Justin se mantiene al margen de la discusión. Él tampoco debería tomar nada. Desde que se divorció ha comenzado a abandonarse, comiendo para consolarse en vez de entrenar a diario como antes. No debería, realmente, pero sus ojos se ciernen sobre un punto de la carta como un buitre acechando a su presa.
—¿Tomará postre, señor? —pregunta el camarero.
«Vamos.»
—Sí. Tomaré la…
—Tarta Banoffee, por favor —le pido al camarero para mi propia sorpresa.
Conor se queda estupefacto.
Vaya por Dios. Mi matrimonio acaba de irse al traste y estoy pidiendo postre. Me muerdo el labio para reprimir una sonrisa nerviosa.
Por los nuevos comienzos. Por la búsqueda de… lo que sea.
Una campanilla altisonante me recibe cuando llego al humilde hogar de mi padre. El sonido es merecedor de mucho más que la casita de dos plantas pero, por otra parte, mi padre también.
El sonido me teletransporta a mi vida entre estas paredes y a cómo identificaba a los visitantes por su manera de llamar a la puerta. Cuando era niña, las llamadas cortas me decían que mis amigos, demasiado bajos para llegar al timbre, estaban dando saltos para apretar el botón. Los toques rápidos y débiles me alertaban de la presencia de novios temerosos, aterrados de revelar su misma existencia, y mucho más su presencia, a mi padre. Entrada la noche, sucesivas y vacilantes llamadas anunciaban que papá regresaba del pub sin las llaves de casa. Los ritmos alegres y juguetones correspondían a parientes que venían de celebración, y las ráfagas de timbrazos cortos nos advertían de la llegada de vendedores ambulantes. Vuelvo a tocar el timbre, no sólo porque son las diez de la mañana y la casa está en completa calma; quiero saber cómo suena mi llamada.

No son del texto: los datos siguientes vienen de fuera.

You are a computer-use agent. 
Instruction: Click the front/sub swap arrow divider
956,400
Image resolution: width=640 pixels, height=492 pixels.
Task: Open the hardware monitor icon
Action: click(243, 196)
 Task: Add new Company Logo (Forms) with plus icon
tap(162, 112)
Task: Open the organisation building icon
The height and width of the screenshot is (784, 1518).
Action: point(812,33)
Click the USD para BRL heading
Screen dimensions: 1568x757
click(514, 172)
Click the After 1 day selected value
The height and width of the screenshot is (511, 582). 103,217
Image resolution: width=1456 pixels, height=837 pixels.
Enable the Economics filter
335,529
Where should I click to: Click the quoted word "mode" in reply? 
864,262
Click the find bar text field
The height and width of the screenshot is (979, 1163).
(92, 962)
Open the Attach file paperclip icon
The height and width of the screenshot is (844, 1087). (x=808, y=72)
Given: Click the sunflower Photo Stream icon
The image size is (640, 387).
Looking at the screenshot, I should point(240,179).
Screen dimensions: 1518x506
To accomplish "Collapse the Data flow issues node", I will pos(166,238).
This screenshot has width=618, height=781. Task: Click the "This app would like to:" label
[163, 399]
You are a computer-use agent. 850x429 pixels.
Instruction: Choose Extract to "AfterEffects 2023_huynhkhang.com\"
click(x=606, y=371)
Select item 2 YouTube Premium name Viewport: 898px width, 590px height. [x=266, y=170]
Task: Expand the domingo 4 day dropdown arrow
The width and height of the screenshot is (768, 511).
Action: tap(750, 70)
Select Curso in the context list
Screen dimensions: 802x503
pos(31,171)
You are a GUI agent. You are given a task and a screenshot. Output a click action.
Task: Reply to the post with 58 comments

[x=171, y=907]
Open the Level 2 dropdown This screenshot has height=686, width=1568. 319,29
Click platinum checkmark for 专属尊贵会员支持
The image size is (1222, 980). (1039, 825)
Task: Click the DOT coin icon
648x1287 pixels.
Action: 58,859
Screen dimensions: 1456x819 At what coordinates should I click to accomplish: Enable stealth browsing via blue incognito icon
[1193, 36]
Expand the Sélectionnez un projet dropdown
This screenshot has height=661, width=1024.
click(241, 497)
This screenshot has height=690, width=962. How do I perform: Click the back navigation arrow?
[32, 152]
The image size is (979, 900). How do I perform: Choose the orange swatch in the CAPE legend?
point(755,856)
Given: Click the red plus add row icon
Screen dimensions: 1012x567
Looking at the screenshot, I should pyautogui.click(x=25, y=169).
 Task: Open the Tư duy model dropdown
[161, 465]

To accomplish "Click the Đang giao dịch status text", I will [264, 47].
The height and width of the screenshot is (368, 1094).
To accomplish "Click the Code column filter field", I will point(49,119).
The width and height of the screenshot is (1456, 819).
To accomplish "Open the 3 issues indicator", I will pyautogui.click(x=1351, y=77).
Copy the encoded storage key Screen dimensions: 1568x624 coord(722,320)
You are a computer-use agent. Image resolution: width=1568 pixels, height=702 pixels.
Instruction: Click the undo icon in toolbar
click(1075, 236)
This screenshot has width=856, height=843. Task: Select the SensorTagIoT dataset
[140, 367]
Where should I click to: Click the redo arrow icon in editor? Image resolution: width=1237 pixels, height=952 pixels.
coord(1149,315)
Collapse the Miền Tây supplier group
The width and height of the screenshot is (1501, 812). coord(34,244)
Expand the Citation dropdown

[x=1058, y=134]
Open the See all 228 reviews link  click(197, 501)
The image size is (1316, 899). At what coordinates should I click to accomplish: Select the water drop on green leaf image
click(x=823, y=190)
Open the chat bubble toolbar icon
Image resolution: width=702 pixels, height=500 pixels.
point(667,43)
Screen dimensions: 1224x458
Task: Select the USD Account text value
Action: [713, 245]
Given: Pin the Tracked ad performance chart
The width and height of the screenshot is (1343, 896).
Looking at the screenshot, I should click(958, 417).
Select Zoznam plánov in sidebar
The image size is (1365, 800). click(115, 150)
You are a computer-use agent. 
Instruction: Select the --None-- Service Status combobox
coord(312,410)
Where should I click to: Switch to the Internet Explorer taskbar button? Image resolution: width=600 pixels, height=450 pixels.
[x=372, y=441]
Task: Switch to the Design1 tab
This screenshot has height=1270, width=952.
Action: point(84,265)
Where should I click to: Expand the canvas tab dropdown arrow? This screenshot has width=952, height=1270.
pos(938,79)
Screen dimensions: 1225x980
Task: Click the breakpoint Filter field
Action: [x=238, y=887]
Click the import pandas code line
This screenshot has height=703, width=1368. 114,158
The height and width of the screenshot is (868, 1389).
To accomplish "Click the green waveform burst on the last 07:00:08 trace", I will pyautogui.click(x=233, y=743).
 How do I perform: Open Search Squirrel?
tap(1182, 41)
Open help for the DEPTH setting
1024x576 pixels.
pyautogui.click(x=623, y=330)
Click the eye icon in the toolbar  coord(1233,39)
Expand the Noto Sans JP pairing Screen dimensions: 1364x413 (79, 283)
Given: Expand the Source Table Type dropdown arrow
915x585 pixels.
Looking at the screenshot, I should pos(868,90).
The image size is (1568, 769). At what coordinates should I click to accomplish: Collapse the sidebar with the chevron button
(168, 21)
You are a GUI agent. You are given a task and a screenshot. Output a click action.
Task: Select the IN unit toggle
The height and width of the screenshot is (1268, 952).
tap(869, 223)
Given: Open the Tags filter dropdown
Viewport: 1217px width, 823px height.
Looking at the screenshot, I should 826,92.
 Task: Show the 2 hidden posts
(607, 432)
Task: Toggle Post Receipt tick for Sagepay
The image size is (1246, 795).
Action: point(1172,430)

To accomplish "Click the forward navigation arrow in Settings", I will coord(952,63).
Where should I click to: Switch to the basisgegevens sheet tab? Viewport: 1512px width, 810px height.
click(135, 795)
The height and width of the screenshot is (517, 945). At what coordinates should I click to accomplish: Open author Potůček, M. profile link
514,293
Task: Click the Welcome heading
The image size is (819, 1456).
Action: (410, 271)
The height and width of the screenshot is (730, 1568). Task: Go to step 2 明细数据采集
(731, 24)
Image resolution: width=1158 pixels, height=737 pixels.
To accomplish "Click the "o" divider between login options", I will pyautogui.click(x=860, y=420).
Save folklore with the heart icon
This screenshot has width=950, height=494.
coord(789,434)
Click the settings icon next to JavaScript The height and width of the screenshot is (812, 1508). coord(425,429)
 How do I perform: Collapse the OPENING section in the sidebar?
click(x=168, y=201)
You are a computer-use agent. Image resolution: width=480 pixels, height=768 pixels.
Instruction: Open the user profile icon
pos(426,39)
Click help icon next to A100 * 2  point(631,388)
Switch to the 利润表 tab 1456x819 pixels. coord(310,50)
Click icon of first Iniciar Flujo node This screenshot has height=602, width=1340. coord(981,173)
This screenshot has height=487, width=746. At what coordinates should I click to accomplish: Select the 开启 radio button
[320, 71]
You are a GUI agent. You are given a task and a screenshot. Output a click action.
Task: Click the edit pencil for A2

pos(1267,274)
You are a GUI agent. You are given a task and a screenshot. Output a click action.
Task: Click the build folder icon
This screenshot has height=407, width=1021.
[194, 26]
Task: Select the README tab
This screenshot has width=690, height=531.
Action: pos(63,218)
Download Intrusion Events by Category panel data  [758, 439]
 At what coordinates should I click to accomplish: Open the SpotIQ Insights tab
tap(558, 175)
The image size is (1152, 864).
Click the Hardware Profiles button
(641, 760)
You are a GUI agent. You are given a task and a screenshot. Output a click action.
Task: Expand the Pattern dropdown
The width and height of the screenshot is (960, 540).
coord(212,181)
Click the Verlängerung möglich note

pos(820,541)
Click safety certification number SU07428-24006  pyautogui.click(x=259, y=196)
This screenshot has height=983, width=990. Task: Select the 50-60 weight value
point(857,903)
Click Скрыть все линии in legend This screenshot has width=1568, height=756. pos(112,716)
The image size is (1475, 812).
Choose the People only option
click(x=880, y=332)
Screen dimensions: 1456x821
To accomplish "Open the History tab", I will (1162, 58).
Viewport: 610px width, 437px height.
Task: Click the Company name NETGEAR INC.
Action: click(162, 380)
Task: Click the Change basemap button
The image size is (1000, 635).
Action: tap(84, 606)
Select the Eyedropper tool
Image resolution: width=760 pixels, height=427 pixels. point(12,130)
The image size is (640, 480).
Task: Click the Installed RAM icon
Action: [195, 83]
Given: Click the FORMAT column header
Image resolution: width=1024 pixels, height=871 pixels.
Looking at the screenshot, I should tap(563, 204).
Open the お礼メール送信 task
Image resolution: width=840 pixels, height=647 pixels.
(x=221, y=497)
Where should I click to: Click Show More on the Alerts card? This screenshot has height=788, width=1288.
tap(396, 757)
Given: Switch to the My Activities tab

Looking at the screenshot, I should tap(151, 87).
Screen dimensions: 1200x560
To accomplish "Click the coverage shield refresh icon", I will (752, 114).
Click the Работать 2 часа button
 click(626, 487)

Apocada, breve, como de disculpa. Casi no quiere ser oída, pero necesita serlo. Dice: «Perdona, papá, siento molestarte. Siento que la hija de treinta y tres años de la que creías haberte librado hace mucho esté de vuelta en casa tras irse a pique su matrimonio.»
Finalmente oigo ruidos dentro y veo el balanceo de papá acercándose, impreciso e inquietante, distorsionado por el cristal.
—Perdona, cielo —dice abriendo la puerta—, no te he oído la primera vez.
—Si no me has oído, ¿cómo sabes que he llamado?
Me mira sin comprender y luego repara en las maletas que tengo a mis pies.
—¿Qué significa esto? —pregunta.
—Bueno, me… me dijiste que podía quedarme.
—Pensaba que querías decir hasta el final de
Countdown
.
—Ah… vaya, esperaba quedarme un poco más.
—Hasta mucho después de que yo me haya ido, por lo que parece. —Inspecciona el umbral de su casa—. Entra, entra. ¿Dónde está Conor? ¿Ha pasado algo en vuestra casa? No volveréis a tener ratones, ¿verdad? En esta época del año se ponen muy pesados, así que deberíais tener cerradas las puertas y las ventanas. Tapar todas las aberturas, eso es lo que hago yo. Luego te lo enseño. Conor debería saberlo.
—Papá, nunca he venido a instalarme aquí por culpa de los ratones.